Bayerns Innenminister sieht noch viele offene Fragen
Bayerns Innenminister Joachim Herrmann (CSU) wertete den Gipfel im Kanzleramt als gutes Signal für eine Änderung der Migrationspolitik. Allerdings seien bis zu den endgültigen Beschlüssen am 6. November noch einige Fragen zu lösen.
Herrmann bekräftigte im BR-Fernsehen die Forderung nach einer sogenannten "Integrationsgrenze" für Asylbewerber: "CDU und CSU sagen ganz klar, dass bei mehr als 200.000 im Jahr wir in Deutschland extreme Probleme bekommen, das vernünftig zu integrieren. Und deshalb haben wir das als eine entsprechende Zahl auch in den Raum gestellt." Doch darüber gibt es keinen Konsens auf Bundes- und Länderebene.

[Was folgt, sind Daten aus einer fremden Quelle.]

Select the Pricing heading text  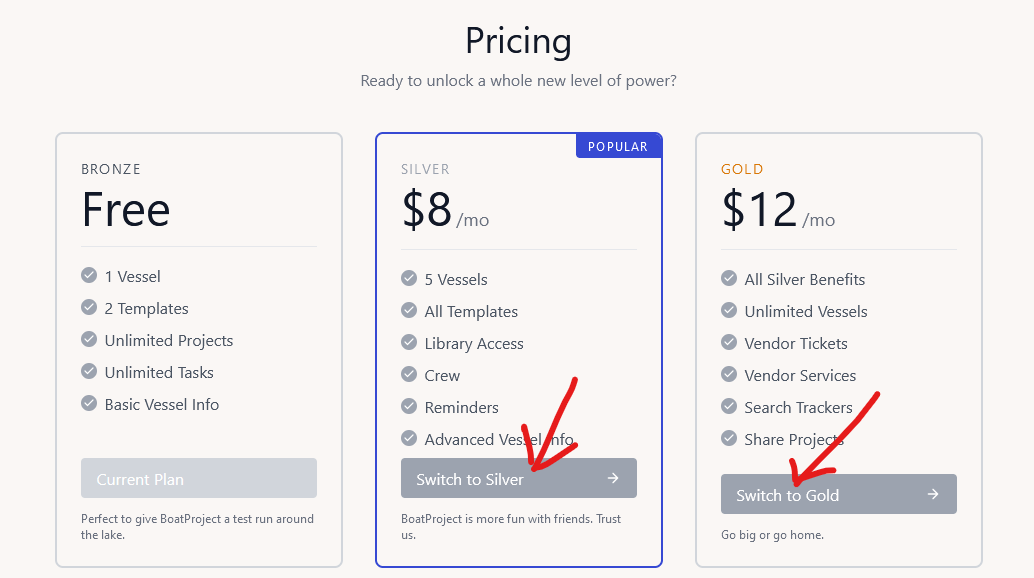[518, 41]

Ebenso umstritten ist die Höhe der Sozialleistungen für Asylbewerber. Deutschland dürfe hier nicht an der Spitze der EU stehen, so Herrmann: "Wir behaupten nicht, dass Menschen sich allein wegen dieser Leistungen auf die Flucht begeben. Aber wenn sie in Europa ankommen, haben viele eine sehr klare Vorstellung, dass sie ausgerechnet nach Deutschland wollen. Und das hängt schon ganz wesentlich damit zusammen, dass hier die höchsten Sozialleistungen gezahlt werden."

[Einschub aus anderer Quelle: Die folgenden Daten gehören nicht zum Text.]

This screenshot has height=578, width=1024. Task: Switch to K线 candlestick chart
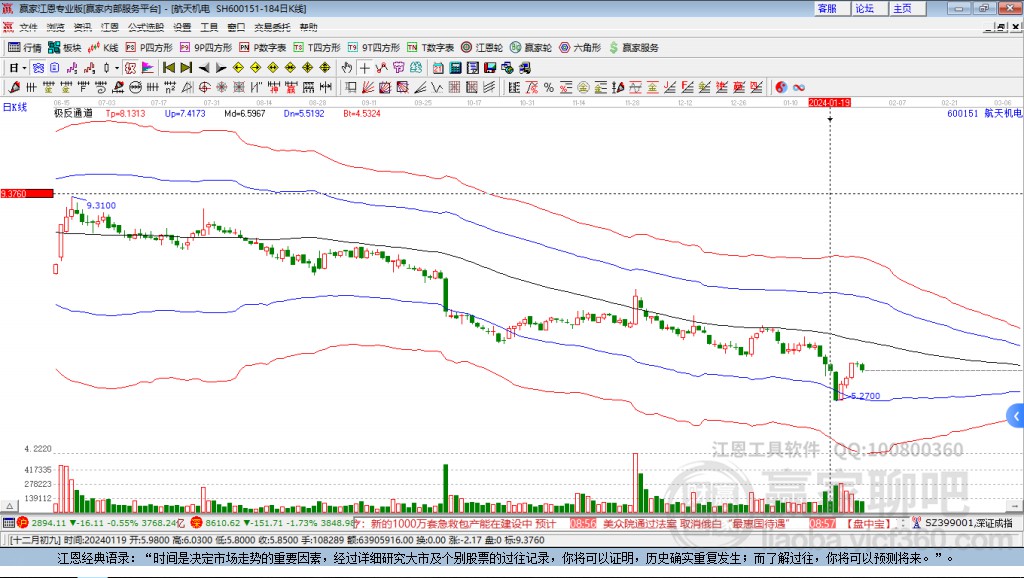(x=104, y=47)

"Jetzt muss auch der Bund Farbe bekennen"
Der Deutsche Städtetag wertete das Treffen als Erfolg, warnte aber nun vor einem "Weiter so". Vizepräsident Burkhard Jung (SPD) sagte der "Rheinischen Post", trotz fehlender konkreter Beschlüsse sei das Treffen das "schon lange notwendige wichtige Signal" gewesen, dass die "Hilferufe aus den Städten in der Bundespolitik angekommen sind und die Bereitschaft besteht, gemeinsam handfeste Lösungen zu suchen".
"Bund und Länder sowie Regierung und Opposition dürfen nach den Gesprächen jetzt aber nicht in alte Muster zurückfallen und sich gegenseitig den schwarzen Peter zuschieben", fuhr der Leipziger Oberbürgermeister fort. Die Vorschläge der Länder bei der Ministerpräsidentenkonferenz zu mehr Rückführungen und schnelleren Asylverfahren seien der richtige Ansatz. "Jetzt muss auch der Bund Farbe bekennen", sagte Jung.
Der Präsident des Landkreistags, Reinhard Sager, forderte Aufnahmezentren an den deutschen Außengrenzen, um die Migration zu begrenzen und zu steuern. "Wir brauchen Zentren für die Registrierung der Ankommenden auf deutschen Flughäfen und auch an den deutschen Außengrenzen", sagte er dem "Tagesspiegel". Am 6. November bei der nächsten Ministerpräsidentenkonferenz müsse zudem "klar sein, dass die Bezahlkarte kommt".